### WHAT IS EXPECTED
In the data below, the answer is the run of lines from the line containing "Where should I click to: Open the 標籤分類" through the line containing "Task: Expand the Introduction section chevron", both included; print it exactly and nothing else.

:: GIVEN ENTRIES ::

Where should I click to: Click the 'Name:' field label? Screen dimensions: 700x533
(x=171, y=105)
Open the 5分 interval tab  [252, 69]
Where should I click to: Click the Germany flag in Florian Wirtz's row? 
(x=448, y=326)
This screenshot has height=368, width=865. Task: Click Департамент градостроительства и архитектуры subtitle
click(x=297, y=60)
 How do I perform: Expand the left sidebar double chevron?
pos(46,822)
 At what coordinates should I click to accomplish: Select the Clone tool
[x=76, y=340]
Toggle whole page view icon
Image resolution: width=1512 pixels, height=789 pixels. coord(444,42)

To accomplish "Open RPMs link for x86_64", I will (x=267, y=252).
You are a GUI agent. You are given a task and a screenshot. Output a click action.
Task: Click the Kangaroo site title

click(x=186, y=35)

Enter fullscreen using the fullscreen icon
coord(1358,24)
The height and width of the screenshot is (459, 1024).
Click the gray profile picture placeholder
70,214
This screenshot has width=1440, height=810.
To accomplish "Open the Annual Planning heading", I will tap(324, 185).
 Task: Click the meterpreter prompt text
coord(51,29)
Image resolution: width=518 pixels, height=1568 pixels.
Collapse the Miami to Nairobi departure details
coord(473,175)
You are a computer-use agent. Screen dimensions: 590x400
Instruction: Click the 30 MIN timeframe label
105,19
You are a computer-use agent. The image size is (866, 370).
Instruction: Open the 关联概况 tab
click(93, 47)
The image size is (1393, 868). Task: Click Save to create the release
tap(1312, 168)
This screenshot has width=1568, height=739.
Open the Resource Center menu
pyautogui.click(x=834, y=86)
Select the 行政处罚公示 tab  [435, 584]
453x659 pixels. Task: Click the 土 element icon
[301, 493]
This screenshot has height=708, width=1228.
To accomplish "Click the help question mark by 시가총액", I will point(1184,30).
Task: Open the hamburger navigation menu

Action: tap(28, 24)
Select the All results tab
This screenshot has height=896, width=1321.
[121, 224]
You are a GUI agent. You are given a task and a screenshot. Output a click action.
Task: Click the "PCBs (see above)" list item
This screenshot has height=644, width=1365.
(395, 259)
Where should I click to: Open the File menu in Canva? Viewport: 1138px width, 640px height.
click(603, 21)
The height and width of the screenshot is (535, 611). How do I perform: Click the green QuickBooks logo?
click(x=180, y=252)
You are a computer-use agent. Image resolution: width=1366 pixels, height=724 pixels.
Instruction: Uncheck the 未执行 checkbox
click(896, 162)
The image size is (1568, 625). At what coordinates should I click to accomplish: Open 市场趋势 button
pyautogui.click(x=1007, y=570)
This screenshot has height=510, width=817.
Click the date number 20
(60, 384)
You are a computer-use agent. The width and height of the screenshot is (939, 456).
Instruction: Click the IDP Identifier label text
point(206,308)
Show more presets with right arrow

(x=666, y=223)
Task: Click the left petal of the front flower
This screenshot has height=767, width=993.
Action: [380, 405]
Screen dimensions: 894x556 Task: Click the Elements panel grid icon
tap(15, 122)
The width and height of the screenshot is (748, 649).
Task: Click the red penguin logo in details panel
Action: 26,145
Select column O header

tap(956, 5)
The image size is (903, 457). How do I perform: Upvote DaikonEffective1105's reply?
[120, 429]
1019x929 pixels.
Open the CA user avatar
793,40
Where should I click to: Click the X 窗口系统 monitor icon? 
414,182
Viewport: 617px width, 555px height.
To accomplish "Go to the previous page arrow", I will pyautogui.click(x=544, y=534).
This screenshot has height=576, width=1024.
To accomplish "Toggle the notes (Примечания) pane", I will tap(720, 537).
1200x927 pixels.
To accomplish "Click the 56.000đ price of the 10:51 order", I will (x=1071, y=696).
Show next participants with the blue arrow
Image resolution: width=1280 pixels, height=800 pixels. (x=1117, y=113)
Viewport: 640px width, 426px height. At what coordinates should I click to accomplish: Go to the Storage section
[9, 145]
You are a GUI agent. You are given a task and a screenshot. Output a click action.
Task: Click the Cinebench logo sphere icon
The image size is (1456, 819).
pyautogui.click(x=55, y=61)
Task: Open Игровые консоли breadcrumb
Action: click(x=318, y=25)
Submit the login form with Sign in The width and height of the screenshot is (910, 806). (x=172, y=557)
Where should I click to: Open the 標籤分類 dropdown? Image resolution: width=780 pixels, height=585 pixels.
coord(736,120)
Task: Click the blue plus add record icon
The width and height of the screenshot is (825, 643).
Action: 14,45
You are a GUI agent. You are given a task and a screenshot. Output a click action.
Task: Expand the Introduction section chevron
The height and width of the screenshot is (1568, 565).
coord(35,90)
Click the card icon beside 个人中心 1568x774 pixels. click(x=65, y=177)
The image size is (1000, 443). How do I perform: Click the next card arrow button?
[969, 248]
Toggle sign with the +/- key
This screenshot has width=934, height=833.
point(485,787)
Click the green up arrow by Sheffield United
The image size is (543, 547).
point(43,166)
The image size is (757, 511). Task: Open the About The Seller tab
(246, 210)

:::

### SOLUTION TO THIS EXERCISE
Where should I click to: Open the 標籤分類 dropdown? Image resolution: width=780 pixels, height=585 pixels.
coord(736,120)
Task: Click the blue plus add record icon
The width and height of the screenshot is (825, 643).
Action: 14,45
You are a GUI agent. You are given a task and a screenshot. Output a click action.
Task: Expand the Introduction section chevron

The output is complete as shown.